■ Aim of the exercise
Some lines below hold "bell". Pick them out and copy them.
+++ Supplied material
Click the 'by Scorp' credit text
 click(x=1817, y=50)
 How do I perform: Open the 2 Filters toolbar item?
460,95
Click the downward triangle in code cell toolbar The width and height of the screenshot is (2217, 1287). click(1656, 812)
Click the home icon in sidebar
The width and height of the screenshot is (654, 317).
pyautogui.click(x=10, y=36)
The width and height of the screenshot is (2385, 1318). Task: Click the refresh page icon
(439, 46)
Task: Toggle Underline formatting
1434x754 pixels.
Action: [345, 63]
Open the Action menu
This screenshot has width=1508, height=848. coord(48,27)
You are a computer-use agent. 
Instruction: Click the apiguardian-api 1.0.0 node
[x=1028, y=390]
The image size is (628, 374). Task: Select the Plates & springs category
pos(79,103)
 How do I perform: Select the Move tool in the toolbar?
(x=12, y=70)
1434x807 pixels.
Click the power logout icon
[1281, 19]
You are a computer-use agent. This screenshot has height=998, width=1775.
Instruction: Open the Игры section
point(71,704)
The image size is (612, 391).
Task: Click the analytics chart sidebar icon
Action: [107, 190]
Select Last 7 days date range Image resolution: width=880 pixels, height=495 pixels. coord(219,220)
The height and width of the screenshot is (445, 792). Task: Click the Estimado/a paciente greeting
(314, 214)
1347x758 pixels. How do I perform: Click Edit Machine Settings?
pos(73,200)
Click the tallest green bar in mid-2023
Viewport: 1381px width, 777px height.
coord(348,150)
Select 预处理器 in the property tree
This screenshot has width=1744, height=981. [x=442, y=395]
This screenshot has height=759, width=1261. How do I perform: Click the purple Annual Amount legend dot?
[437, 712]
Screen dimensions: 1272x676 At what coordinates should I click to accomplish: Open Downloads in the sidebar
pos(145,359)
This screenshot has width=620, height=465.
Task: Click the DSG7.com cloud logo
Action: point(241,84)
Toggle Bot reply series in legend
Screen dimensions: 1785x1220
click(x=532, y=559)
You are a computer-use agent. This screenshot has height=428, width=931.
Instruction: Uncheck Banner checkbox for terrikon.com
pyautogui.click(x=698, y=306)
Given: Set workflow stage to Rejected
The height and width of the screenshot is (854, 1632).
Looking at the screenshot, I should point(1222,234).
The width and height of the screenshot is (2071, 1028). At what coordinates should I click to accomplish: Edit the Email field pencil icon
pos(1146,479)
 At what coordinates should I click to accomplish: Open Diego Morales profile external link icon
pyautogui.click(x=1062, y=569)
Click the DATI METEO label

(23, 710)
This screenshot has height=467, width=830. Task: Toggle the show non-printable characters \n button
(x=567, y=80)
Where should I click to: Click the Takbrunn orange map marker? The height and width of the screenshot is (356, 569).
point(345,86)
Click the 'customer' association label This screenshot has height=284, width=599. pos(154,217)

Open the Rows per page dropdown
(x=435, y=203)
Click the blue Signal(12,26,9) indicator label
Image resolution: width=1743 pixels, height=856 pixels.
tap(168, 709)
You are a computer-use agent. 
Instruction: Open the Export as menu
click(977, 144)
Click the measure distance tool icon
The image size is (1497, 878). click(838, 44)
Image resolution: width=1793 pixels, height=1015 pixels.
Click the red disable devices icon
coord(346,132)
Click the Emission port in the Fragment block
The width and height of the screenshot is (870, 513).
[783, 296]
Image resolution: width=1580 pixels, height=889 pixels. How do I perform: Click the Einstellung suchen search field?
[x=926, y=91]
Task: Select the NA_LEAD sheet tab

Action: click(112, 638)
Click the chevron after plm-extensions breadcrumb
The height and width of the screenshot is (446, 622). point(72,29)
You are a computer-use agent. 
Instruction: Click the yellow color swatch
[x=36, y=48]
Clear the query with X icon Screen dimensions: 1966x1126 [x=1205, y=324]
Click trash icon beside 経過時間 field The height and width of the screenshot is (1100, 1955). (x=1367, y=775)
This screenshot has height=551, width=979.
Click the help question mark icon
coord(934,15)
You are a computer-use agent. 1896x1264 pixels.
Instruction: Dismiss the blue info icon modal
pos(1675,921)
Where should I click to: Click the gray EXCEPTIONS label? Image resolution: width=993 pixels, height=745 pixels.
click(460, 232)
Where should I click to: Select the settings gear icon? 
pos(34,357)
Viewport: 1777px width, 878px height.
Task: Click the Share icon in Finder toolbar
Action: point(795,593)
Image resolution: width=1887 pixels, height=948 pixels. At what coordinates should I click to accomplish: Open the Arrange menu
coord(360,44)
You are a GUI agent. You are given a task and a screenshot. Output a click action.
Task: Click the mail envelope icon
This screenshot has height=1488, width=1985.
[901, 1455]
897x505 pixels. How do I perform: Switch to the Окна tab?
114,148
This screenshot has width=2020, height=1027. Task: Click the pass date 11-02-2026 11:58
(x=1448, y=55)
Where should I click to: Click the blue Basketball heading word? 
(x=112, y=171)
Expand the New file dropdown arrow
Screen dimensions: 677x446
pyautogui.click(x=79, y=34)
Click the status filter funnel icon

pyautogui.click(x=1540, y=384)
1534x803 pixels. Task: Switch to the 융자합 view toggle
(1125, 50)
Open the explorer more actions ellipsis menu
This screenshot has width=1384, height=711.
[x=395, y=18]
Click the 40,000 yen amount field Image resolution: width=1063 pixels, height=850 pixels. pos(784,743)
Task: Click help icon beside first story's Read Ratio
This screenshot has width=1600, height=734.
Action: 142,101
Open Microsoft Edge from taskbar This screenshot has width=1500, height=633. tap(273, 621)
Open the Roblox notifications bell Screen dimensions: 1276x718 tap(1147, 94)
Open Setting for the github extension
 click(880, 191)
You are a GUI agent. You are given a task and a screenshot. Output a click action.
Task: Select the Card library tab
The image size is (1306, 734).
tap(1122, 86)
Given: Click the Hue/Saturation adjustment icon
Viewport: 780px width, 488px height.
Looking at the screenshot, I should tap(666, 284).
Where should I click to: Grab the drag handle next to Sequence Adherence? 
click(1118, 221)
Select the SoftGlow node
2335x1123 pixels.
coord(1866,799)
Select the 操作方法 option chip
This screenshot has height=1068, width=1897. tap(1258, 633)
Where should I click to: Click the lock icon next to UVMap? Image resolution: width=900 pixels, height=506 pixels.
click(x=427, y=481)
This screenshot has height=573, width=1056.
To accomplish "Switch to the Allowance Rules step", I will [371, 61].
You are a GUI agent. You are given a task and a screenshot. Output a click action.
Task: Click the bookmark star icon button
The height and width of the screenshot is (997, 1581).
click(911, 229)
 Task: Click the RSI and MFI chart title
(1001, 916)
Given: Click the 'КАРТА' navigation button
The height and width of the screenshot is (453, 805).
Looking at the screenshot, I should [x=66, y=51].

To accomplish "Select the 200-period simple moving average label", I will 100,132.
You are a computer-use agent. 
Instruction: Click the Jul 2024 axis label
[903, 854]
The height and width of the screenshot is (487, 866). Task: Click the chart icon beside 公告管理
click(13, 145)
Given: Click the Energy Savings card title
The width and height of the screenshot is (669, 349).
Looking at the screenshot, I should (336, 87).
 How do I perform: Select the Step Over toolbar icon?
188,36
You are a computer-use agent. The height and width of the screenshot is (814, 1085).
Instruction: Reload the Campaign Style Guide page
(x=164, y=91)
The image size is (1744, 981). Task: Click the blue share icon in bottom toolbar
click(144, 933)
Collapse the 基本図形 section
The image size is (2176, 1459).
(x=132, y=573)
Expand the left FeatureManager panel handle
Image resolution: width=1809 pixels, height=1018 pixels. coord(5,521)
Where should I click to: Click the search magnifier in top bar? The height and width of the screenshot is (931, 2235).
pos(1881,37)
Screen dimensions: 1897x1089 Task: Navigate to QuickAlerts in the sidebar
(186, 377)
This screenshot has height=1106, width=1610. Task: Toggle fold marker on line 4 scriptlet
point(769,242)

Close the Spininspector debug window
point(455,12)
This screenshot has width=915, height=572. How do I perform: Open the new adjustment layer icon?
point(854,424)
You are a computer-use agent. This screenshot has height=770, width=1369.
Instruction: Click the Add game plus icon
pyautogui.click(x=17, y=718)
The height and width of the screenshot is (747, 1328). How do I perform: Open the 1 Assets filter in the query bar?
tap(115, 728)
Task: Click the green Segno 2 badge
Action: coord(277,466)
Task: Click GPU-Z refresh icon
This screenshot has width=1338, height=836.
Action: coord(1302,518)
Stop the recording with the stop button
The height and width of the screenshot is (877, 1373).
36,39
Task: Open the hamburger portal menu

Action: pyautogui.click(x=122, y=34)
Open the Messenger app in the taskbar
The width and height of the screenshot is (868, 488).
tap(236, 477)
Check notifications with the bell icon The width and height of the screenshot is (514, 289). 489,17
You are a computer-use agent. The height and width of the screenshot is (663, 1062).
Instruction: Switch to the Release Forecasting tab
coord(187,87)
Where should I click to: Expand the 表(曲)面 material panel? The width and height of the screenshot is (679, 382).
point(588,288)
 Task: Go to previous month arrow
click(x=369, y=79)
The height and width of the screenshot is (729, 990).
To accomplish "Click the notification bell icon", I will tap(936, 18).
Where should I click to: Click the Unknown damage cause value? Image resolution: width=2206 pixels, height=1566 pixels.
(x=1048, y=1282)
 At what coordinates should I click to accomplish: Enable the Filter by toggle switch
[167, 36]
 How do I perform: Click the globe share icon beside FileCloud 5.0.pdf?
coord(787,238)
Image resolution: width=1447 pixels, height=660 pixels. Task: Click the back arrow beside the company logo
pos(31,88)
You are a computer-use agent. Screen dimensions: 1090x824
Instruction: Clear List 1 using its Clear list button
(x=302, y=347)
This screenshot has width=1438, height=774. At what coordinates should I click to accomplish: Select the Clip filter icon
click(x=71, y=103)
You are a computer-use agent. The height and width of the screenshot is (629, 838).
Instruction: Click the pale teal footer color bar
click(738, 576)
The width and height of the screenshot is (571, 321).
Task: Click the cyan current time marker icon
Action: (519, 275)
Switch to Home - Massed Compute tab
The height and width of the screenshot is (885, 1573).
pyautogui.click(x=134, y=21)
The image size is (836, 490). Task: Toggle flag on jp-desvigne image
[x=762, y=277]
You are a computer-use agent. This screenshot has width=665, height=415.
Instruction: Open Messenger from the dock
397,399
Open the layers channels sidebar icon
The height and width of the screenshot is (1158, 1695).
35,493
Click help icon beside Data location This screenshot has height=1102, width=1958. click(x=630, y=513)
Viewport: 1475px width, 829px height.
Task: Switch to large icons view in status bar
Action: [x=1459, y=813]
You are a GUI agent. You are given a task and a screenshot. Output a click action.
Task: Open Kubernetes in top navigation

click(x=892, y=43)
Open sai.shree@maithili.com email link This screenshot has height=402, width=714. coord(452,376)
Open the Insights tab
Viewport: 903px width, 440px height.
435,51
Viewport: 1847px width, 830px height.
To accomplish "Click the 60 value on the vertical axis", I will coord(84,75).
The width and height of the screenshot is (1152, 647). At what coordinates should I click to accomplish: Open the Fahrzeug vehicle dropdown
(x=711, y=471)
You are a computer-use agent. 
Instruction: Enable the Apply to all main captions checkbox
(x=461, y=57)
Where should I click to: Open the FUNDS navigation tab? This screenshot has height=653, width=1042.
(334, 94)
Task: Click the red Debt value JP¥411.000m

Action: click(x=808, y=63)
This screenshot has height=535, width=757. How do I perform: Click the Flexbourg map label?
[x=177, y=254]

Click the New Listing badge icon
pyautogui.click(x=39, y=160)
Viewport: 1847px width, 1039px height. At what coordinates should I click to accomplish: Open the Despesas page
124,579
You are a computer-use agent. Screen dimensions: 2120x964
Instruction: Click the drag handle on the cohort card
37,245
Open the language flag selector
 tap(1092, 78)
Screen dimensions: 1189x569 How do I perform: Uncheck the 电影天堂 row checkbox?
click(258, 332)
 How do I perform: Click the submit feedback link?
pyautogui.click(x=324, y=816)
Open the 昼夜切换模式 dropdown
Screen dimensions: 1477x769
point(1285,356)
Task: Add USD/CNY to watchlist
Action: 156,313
++++++
■ Expected answer
Open the Roblox notifications bell Screen dimensions: 1276x718 tap(1147, 94)
Check notifications with the bell icon The width and height of the screenshot is (514, 289). 489,17
To accomplish "Click the notification bell icon", I will tap(936, 18).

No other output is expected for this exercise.